AgentCreator Concepts

Agent

An Agent is a system of LLM-based interactions that acts autonomously. An Agent can perform tasks, make decisions, and interact with its environment to accomplish a task. Agents can interact with external tools, APIs, and data sources to collect information or initiate actions based on user requests. An Agent can also learn from interactions and improve over time, fine-tuning its outputs to align with user preferences and specific contexts

Tool Calling

Tool calling is a capability that enables Agents to interact with external functions, APIs, and services. As a result, Agent can perform actions other than text generation.

  1. An Agent receives a user request requiring external action.
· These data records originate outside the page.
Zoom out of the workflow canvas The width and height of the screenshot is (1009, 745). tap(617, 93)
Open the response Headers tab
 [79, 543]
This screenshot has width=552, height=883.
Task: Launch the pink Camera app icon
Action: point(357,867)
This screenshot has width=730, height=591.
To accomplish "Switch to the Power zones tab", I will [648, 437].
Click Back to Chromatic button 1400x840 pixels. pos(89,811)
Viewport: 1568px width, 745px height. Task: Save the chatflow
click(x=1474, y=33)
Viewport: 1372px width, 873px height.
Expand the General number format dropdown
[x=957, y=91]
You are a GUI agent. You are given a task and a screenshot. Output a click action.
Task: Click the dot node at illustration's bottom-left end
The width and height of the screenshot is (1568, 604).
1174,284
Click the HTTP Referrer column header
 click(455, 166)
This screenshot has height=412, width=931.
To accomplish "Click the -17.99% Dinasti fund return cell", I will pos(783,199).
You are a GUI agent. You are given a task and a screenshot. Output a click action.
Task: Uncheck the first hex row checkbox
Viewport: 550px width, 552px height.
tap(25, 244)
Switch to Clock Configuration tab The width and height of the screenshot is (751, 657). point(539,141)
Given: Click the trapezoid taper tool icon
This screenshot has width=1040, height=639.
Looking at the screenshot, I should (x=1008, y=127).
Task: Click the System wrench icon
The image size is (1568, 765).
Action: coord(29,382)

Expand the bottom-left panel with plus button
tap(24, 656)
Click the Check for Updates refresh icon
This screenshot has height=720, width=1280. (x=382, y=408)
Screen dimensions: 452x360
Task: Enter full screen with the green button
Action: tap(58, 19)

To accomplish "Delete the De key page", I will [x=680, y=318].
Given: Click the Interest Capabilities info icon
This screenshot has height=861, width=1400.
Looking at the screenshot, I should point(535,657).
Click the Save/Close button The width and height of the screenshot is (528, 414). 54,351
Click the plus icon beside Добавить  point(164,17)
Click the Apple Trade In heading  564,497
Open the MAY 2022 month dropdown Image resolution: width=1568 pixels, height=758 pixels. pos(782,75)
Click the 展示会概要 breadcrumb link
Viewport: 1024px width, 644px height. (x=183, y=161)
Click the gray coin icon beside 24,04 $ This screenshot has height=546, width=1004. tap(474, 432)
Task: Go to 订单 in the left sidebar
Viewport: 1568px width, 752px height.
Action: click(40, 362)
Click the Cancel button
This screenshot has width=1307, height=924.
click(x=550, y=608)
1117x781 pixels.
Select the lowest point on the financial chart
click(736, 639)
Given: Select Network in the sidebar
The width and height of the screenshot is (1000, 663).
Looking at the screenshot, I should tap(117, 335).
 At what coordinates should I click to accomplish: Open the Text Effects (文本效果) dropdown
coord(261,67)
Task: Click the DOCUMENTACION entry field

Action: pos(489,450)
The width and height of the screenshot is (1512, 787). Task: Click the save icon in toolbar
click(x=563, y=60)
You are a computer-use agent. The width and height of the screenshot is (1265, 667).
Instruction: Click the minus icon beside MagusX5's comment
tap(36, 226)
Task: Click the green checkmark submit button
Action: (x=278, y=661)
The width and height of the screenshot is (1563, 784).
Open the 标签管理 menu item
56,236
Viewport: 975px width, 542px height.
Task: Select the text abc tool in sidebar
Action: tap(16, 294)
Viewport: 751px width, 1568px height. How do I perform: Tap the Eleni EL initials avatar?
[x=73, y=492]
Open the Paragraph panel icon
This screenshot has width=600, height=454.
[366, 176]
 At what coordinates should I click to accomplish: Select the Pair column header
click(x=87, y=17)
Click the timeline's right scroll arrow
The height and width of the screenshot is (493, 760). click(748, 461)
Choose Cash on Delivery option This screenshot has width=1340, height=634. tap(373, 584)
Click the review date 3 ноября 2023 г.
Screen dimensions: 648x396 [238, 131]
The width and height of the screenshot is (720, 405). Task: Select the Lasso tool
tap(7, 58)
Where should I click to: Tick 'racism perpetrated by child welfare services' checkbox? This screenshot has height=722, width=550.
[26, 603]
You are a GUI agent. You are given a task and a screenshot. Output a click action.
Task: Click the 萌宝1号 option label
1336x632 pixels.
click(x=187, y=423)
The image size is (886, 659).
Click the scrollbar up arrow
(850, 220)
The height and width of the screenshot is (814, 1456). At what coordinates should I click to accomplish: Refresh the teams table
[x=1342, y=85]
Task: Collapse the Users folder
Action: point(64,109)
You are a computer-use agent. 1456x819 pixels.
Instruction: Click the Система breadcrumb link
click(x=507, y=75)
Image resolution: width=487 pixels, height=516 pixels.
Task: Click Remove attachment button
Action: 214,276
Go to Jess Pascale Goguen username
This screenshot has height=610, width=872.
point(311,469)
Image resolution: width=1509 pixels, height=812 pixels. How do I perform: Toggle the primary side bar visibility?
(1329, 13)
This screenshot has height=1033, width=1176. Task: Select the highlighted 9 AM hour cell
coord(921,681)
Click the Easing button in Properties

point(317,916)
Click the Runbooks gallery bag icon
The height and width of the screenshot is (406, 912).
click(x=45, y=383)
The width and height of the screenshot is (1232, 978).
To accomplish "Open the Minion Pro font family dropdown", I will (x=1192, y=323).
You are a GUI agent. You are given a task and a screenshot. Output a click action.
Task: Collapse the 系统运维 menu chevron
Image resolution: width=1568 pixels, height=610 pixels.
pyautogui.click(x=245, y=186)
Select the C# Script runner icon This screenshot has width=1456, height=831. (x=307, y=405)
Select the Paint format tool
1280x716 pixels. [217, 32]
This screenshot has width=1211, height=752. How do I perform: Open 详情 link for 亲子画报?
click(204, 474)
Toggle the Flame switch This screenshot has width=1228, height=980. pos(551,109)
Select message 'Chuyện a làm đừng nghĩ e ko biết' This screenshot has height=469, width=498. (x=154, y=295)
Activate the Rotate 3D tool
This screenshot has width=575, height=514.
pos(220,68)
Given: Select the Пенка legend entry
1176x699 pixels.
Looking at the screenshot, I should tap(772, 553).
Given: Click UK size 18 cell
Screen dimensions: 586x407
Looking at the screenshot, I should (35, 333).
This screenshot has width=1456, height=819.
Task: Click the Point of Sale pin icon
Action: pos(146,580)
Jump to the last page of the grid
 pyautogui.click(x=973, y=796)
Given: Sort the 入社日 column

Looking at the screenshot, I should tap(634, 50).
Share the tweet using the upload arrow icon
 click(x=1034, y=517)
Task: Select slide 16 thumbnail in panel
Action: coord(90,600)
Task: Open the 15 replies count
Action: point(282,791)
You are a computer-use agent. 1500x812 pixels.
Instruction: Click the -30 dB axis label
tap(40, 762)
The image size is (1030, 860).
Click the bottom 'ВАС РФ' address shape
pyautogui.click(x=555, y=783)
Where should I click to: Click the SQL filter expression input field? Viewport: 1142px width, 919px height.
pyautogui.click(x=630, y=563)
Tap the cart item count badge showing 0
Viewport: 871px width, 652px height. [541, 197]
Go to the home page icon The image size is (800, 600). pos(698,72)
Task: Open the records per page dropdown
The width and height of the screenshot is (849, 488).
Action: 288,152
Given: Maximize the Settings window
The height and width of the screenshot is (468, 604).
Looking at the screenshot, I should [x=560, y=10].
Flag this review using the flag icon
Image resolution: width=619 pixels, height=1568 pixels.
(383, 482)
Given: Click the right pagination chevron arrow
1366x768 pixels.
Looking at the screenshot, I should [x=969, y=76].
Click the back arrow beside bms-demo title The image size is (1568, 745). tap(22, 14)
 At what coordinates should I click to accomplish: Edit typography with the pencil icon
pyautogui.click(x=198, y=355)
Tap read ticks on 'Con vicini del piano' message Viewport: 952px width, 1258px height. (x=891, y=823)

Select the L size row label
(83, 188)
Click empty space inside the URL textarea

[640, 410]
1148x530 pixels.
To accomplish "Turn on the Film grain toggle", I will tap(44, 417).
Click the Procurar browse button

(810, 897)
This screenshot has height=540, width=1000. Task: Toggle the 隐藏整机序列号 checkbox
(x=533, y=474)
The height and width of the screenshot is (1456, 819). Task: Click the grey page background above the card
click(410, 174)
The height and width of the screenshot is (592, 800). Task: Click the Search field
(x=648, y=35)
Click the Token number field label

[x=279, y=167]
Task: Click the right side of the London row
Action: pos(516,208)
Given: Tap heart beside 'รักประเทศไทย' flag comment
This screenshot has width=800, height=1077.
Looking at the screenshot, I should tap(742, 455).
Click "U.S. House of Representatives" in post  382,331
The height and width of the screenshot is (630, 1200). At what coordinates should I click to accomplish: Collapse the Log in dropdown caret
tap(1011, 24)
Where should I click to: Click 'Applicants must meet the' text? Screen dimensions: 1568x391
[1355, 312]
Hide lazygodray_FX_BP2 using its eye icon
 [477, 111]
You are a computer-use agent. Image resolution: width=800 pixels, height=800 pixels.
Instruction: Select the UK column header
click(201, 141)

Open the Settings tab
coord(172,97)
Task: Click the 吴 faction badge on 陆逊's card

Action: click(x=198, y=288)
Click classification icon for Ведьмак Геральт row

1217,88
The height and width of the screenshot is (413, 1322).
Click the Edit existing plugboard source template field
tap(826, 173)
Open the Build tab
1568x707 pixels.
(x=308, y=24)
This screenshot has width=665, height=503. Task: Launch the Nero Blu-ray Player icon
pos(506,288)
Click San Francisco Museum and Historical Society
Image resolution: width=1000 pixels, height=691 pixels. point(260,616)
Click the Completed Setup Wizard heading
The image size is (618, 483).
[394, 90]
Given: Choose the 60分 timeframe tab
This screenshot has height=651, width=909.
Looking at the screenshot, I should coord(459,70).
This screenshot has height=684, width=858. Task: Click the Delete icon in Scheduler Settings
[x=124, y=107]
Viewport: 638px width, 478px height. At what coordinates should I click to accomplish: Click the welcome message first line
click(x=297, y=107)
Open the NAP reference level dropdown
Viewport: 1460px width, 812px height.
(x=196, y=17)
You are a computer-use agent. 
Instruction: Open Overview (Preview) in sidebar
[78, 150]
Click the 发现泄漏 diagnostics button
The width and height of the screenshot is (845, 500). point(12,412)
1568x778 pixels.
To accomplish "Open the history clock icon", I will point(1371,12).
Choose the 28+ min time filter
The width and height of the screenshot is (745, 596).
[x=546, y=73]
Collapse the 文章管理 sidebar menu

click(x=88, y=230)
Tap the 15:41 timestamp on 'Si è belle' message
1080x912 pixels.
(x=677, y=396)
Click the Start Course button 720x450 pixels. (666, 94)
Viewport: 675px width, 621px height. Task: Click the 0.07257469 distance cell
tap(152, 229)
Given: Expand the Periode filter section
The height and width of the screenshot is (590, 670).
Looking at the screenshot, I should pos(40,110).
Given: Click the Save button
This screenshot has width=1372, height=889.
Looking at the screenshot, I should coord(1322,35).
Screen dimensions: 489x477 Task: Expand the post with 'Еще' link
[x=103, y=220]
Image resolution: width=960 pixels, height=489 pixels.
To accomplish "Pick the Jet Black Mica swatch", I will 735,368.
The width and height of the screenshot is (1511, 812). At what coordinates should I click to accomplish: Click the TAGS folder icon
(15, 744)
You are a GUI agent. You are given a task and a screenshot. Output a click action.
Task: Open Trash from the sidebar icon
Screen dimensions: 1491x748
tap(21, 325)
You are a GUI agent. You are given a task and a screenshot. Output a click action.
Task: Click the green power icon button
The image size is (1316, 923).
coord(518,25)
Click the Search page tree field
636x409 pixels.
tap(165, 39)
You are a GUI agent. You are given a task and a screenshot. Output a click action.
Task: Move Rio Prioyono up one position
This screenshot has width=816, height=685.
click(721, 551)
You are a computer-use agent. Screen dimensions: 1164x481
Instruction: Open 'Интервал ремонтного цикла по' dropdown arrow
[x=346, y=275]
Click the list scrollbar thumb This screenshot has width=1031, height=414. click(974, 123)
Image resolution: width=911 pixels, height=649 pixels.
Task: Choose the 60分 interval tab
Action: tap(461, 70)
  2. It maps the request to predefined tools or functions.

  3. The Agent selects the most appropriate tool based on the user intent.

  4. The selected tool executes its function through an API or integrated process.

  5. The Agent processes the returned data and generates a meaningful response

Tool calls are often structured as JSON objects, specifying the tool name and required parameters. To integrate effectively with external systems, Agent developers can define schemas that an LLM can reference. Advanced implementations enable Agents to call multiple tools in sequence or parallel, enabling complex automated processes

Retrieval Augmented Generation (RAG)

Retrieval-Augmented Generation (RAG) is a technique in machine learning that combines the power of pretrained language models with the benefits of information retrieval systems to enhance the generation of text.

Hybrid Approach
Merges language models with retrieval systems.
Function
Enhances text generation by first retrieving relevant document excerpts and then conditioning the language model to generate outputs based on this retrieved information.
Application
Used in question-answering, chatbots, and anywhere where contextually rich and accurate text generation is critical.
Advantage
Provides more informative and contextually relevant text by leveraging a vast corpus of information beyond the language model's pretraining data.

The following diagram illustrates the flow of the user prompt using RAG.

Think of RAG as a smart helper for the LLM to create text. RAG first finds useful bits of information from a large set of documents and then uses them to help write new sentences that make sense and are full of meaningful details. It helps make the text more interesting and full of actual facts because it's using information from predefined sources of truth.

Vector Databases

A vector database is a type of database designed to efficiently store and query data in the form of vectors, which are arrays of numbers that represent complex data points like images, sounds, and text in a multidimensional space. It works by converting rich, unstructured data into vectors using algorithms called embeddings. These embeddings capture the essence of the data in a form that can be mathematically compared. The database then indexes these vectors in such a way that it can quickly retrieve items whose vectors are closest to each other, indicating high similarity or relevance.

Vector databases are particularly useful in applications requiring high-speed similarity searches, such as content recommendation systems, image and audio retrieval platforms, and machine learning model queries where the relationships between data points are more significant than the data itself.

The main advantage of a vector database is its ability to perform what's known as nearest neighbor or distance searches. This allows for finding the best matches in large data sets almost instantaneously, which is a challenge for traditional databases when dealing with high-dimensional data.

Embedding

Embedding is a technique used in machine learning and data processing to transform complex, high-dimensional data, such as text or images, into a lower-dimensional space in the form of vectors. This transformation simplifies the data while preserving its essential characteristics, making it easier to process and analyze.

Chunking

Chunking is the process of dividing large data sets or extensive text inputs into smaller, more manageable segments or chunks. This method is crucial for improving the efficiency, accuracy, and scalability of data processing and machine learning tasks.

RAG leverages chunking to enhance the vector storage/embedding. It divides large texts or data sets into chunks, allowing the model to retrieve relevant information from these chunks to generate more informed and accurate responses.

Multimodal

Systems that can process and generate content across multiple types of data or media, such as text, images, audio, and video. Multimodal LLMs can integrate and understand information from various sources. By processing multiple data types, these multimodal LLM-based Agents can arrive at an understanding of context.